Childress also told the crowd about a historic opportunity for recovery in the opening of relations with Vietnam and Laos, and the promotions of key figures in both countries. He expressed frustration that President Barack Obama’s administration has been vague in its addressing of new initiatives, even after visit to Vietnam last month. And he warned that without a comprehensive agreement with the Vietnamese — to share information, databases and archives along with excavation efforts — full accounting won’t be achieved.
More than 83,000 Americans are still unaccounted for since World War II, and a priority has been placed on recovering the remains of 1,618 prisoners of war and missing from Vietnam.
Childress said the league has maintained strong pressure on the government to keep those missing in Vietnam as the priority.
“The opportunity is now, right now,” said the longtime league CEO Ann Mills-Griffiths. “I totally agree with him.”
Mills-Griffiths acknowledged that she has been seen as a lightning rod with her outspoken and unrelenting pressure, but noted that her ability to act without a chain of command has given her power to force the hand of government officials and to obtain documents from the Vietnamese after years of denials that they existed.
“I don’t care if they think I am easy to get along with,” she said. “I am fair and honest.”
The audience applauded politely for a speech from Daniel Kritenbrink, a top Asian affairs policy adviser to Obama, who described the president’s trip to Vietnam and upcoming trip to Laos, but failed to get into specifics about agreements on the accounting of war remains.
Keynote speaker Peter Levine, the DOD undersecretary of defense for personnel and readiness, acknowledged that there have been failings in the government’s efforts to recover its war missing, but vowed that the efforts would not stop.
“I know that too often we fail to meet your hopes, our expectations and our goals,” Levine said. “But I will say that no nation has invested as much effort as us in search and retrieval of fallen service personnel from battlefields around the world.”
Levine, who was standing in for Defense Secretary Robert Work, drew resounding applause when he affirmed commitment to the mission.
“What we have to remember is our fallen heroes did not quit and they gave up their tomorrow so we could have today. So we cannot quit until we see a tomorrow in which all of our fallen can return home.”

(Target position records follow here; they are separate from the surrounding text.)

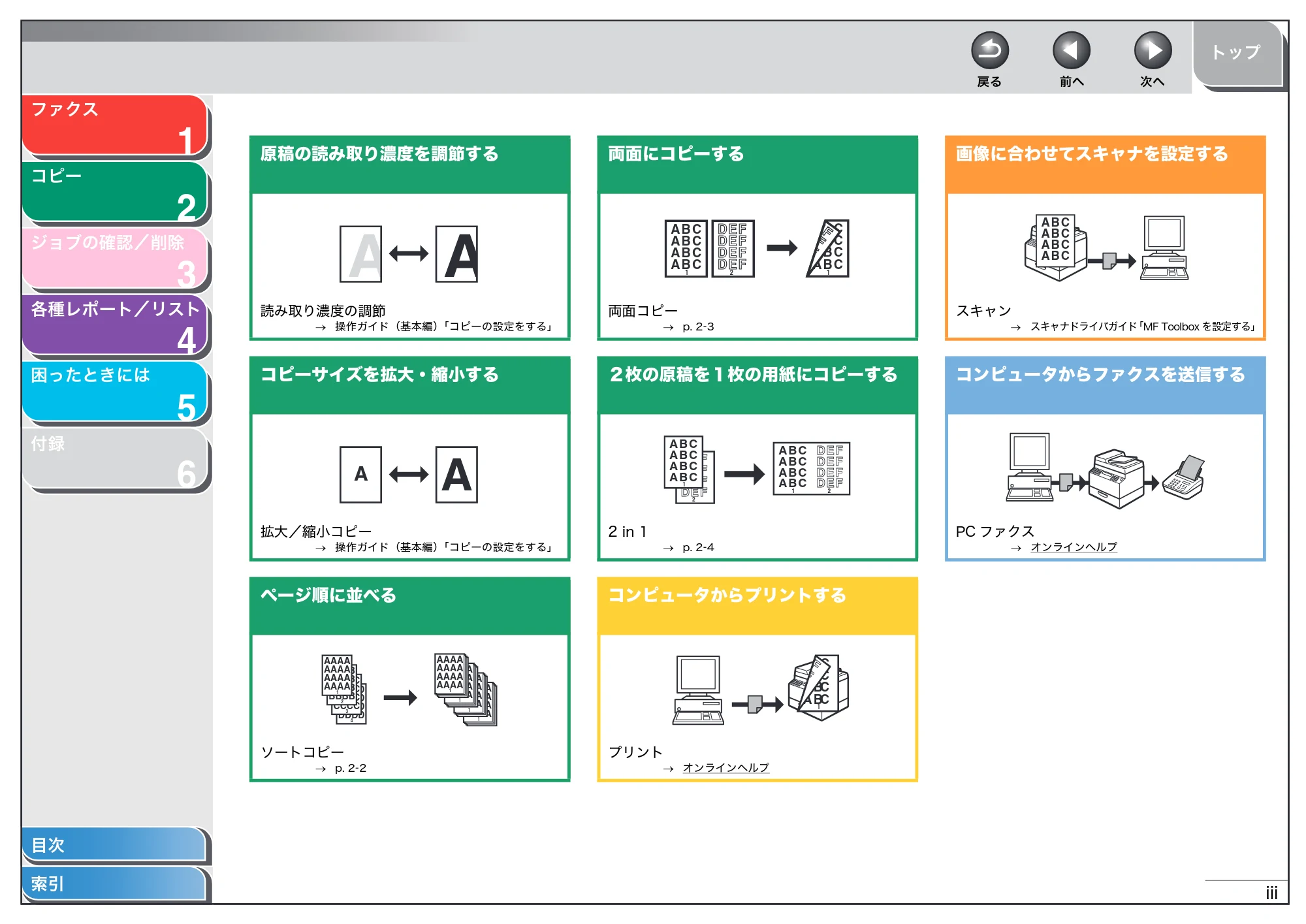Click the scanner-to-computer scan illustration

(1106, 248)
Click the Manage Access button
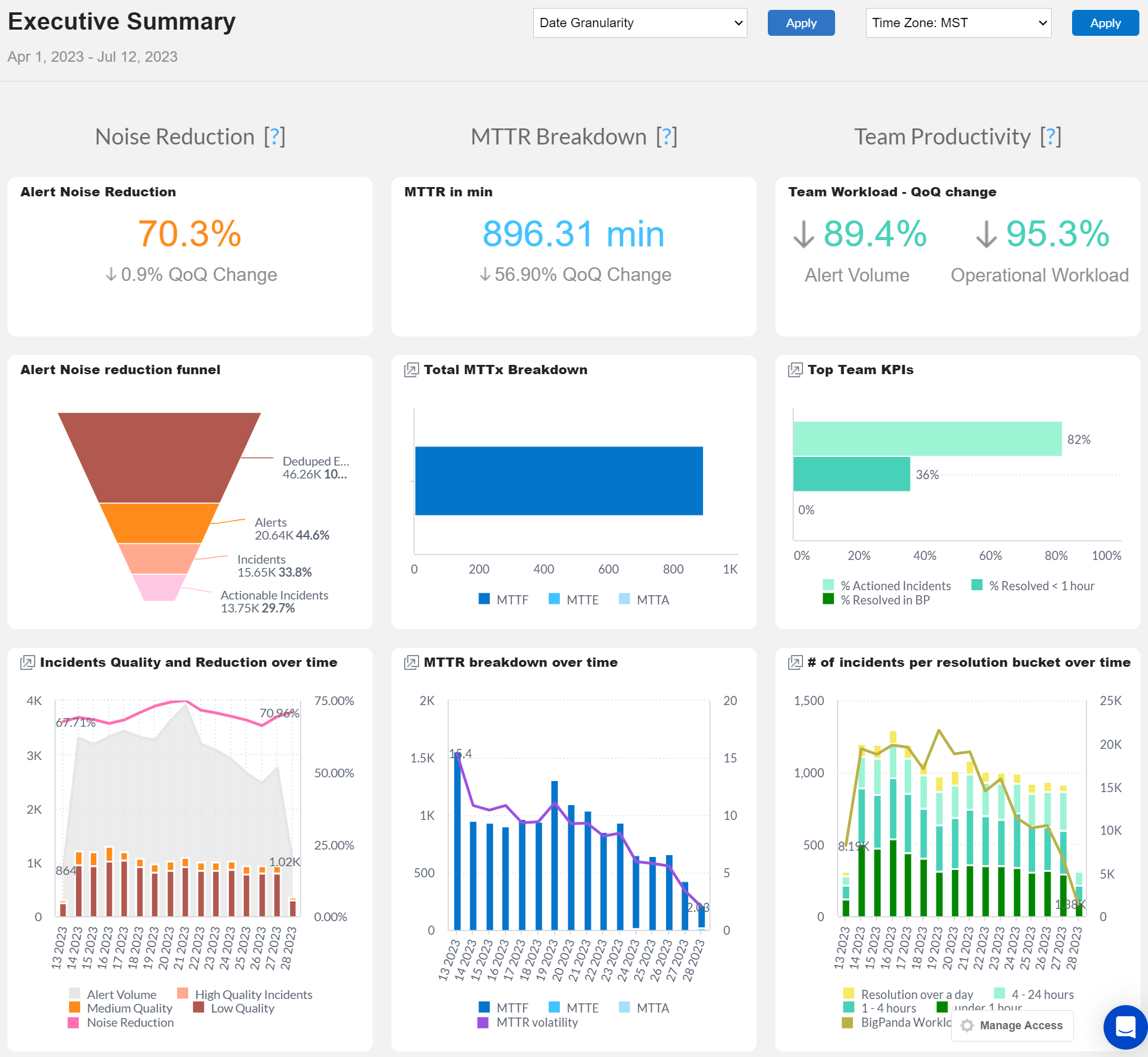 (1012, 1026)
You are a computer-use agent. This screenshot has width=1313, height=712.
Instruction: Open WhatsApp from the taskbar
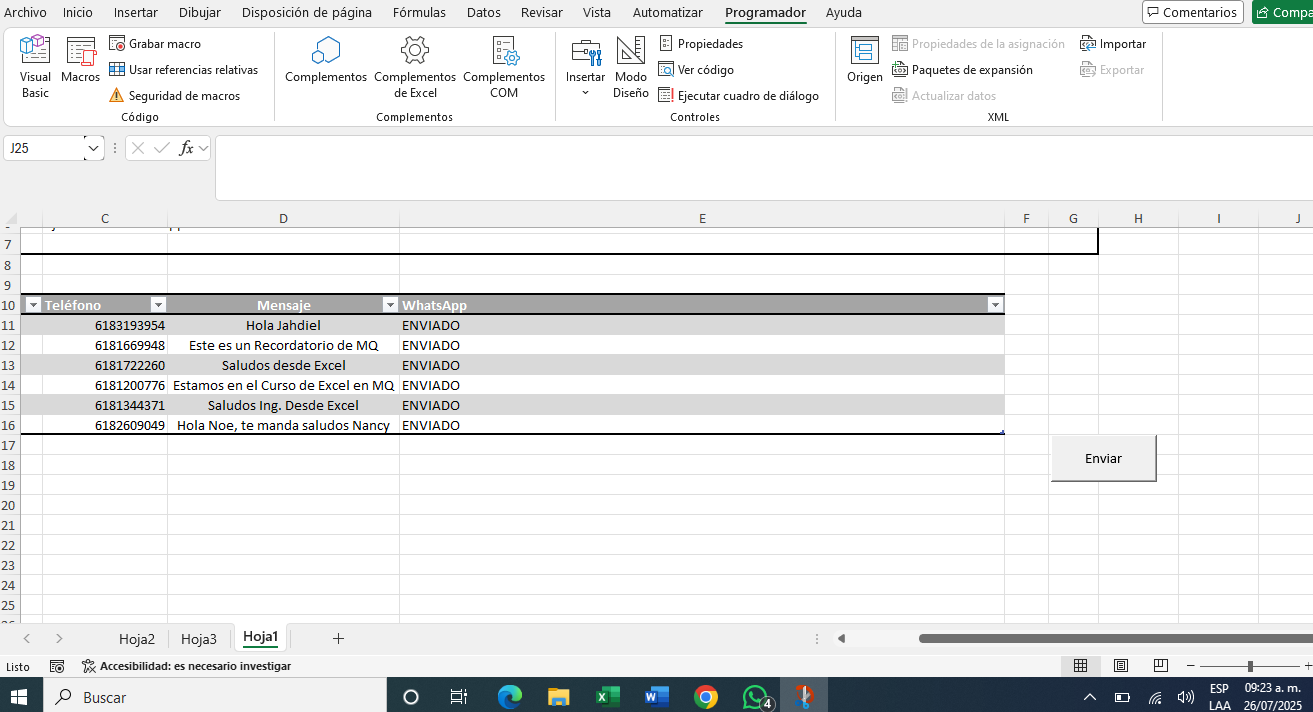point(756,697)
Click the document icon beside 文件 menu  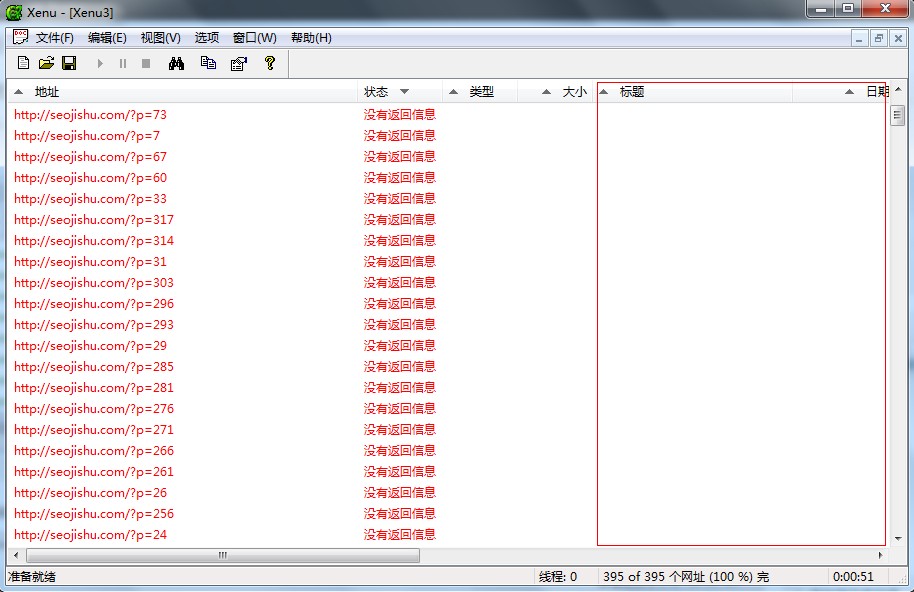(19, 38)
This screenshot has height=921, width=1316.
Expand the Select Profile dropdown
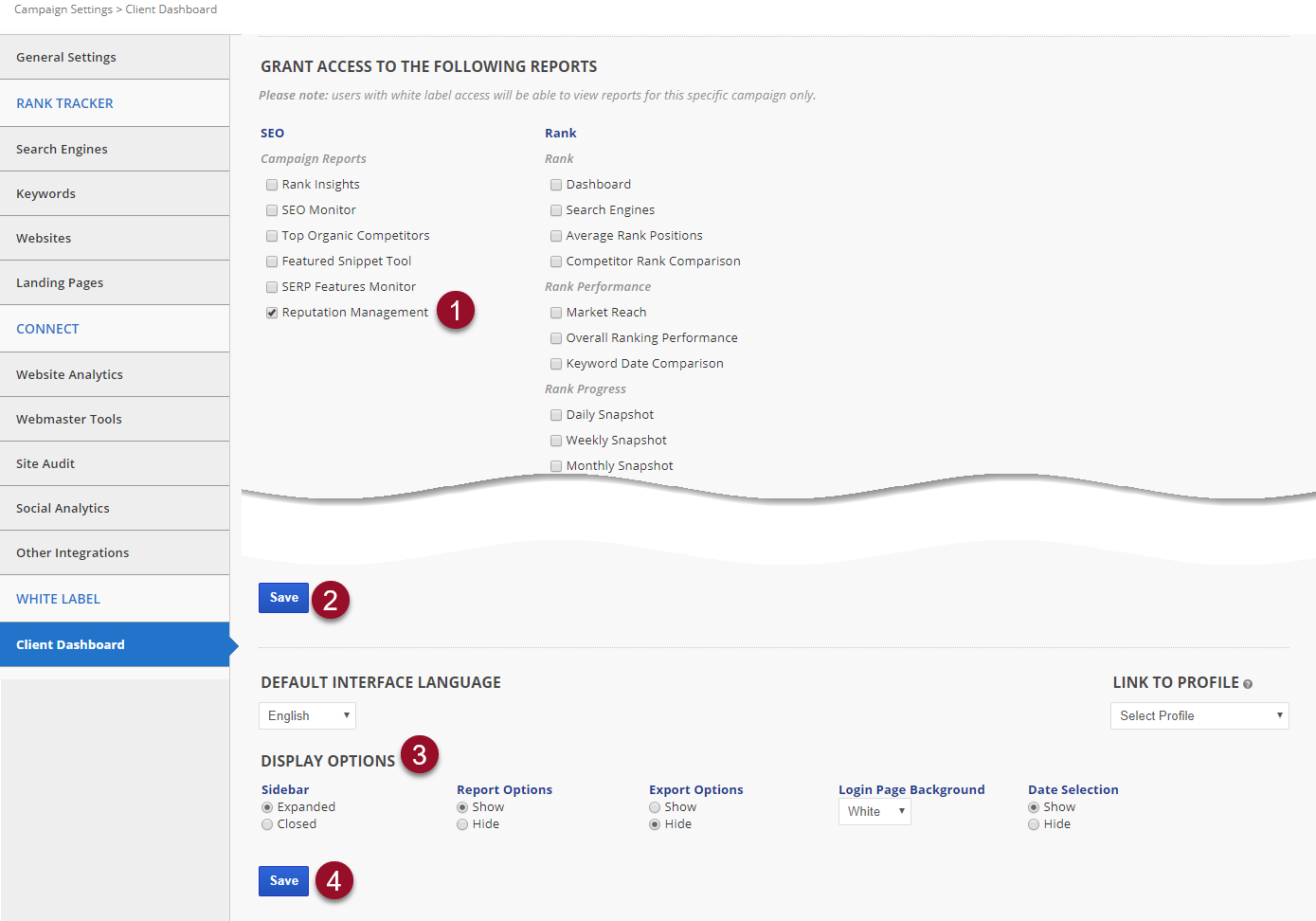pos(1199,716)
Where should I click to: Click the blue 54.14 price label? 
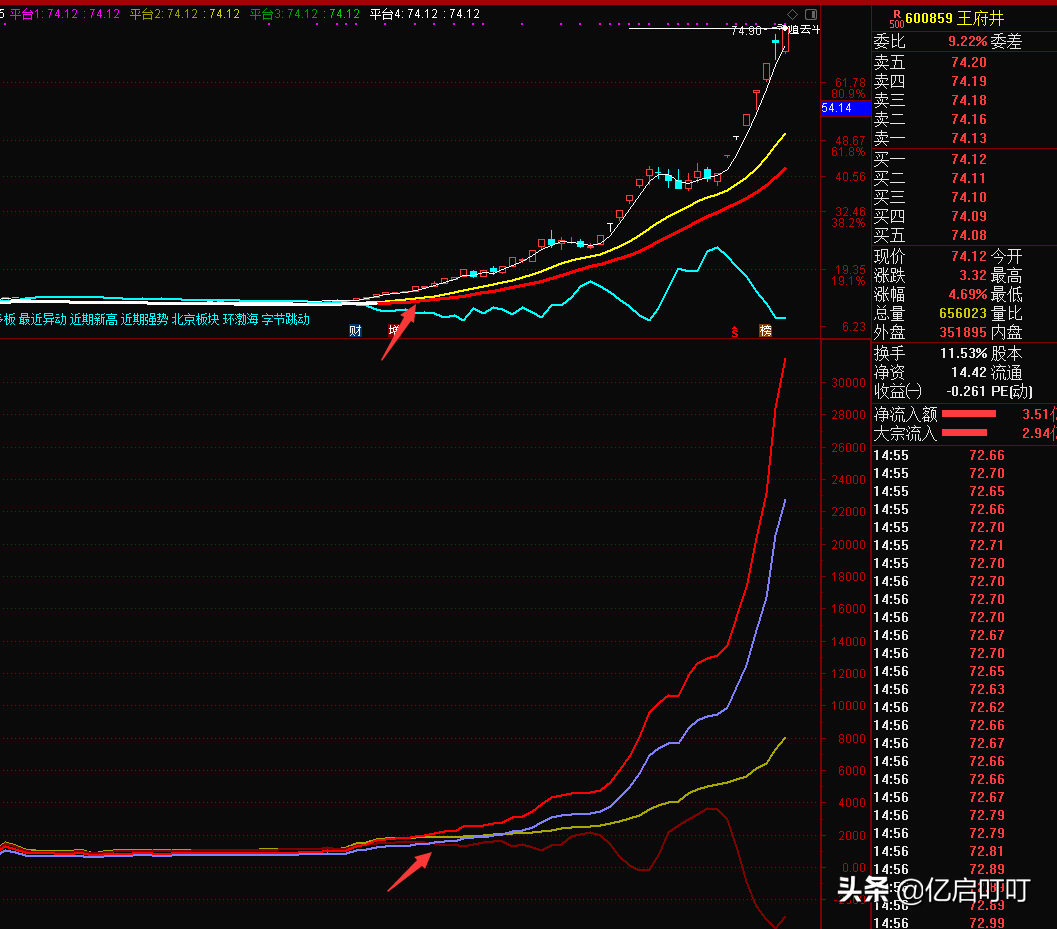point(835,107)
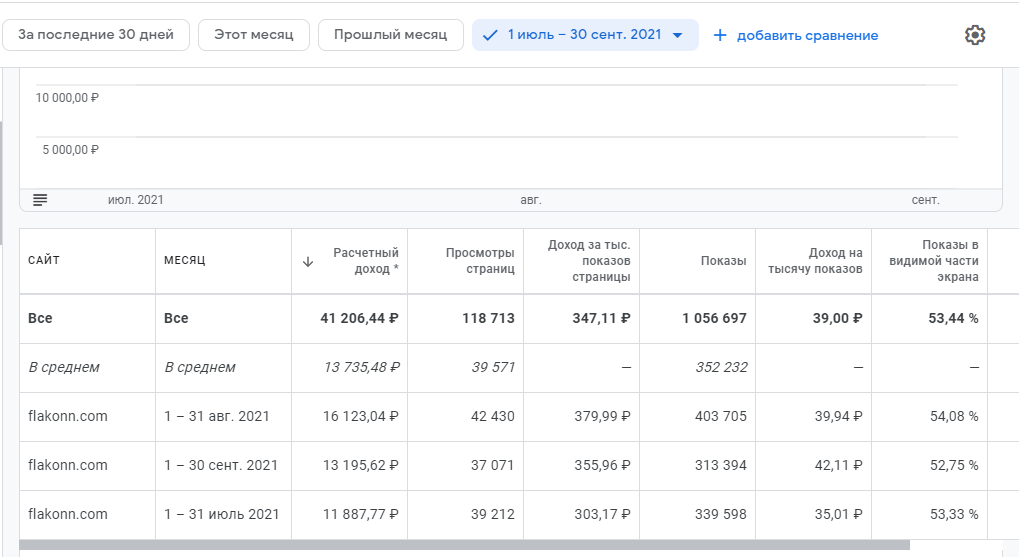The width and height of the screenshot is (1019, 557).
Task: Sort by Показы в видимой части экрана
Action: pos(934,261)
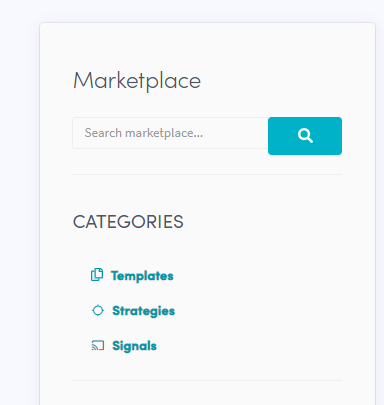Screen dimensions: 384x405
Task: Click the Strategies crosshair icon
Action: coord(98,311)
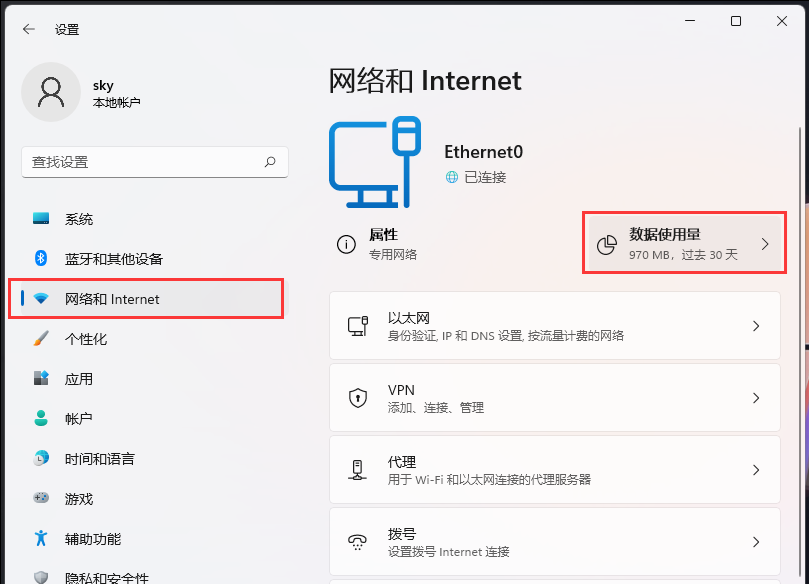The image size is (809, 584).
Task: Select the 帐户 sidebar icon
Action: coord(41,418)
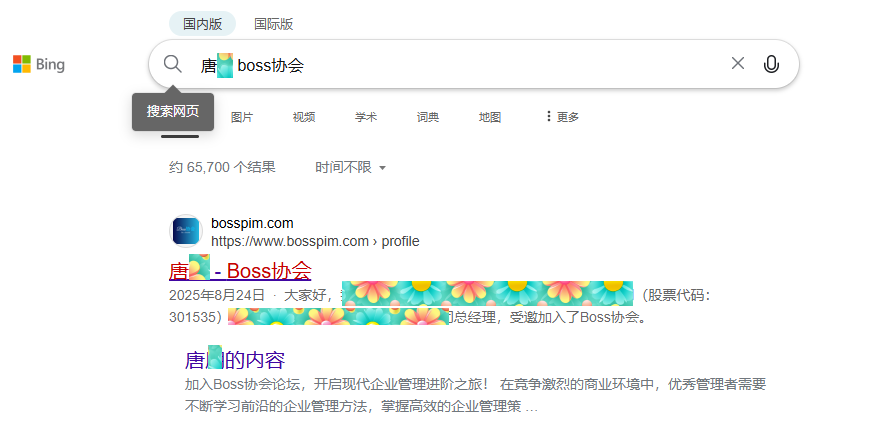Viewport: 886px width, 429px height.
Task: Activate the microphone voice search icon
Action: [771, 64]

Speaking to the group early Thursday afternoon, Linnington said he did not make the decision to leave easily but after 35 years in uniform, he felt passionate about helping sick and injured servicemembers after going to war with them. He also believed he was leaving DPAA in a good place, with more work to do but on the right path.
“I want to let everyone here know that was a not a decision I made easily,” he said.
Linnington said when he took over, DPAA was a year old, had identified just nine remains, had a too-small budget with Congress threatening to shrink it if the pace of action didn’t increase and was not fully operational. Since then, he said DPAA has identified over 100 remains in the first six months of 2016 and has obtained budgetary commitment through 2016 and a promise to keep Vietnam’s unaccounted-for as the priority through 2017.
He reassured the families that while the agency had stepped up efforts to recover World War II and Korea remains, it had sustained the pace of investigations and recovery for Vietnam and had invested 74 percent of its resources — about $34 million out of $44 million, he said — and more than 50 percent of its investigative and recovery teams to Vietnam.
There are still things that need to be done, he said, including hiring knowledgeable and experienced people and streamlining case management by making case files available to families in real time. That project had hit a snag with the Defense Department over privacy issues, he said.
“We are a different agency today than we were a year ago,” he said. “So I am optimistic about the way ahead and I certainly would not have entertained any offer for employments from somebody else if I didn’t think the road ahead was pretty clear.”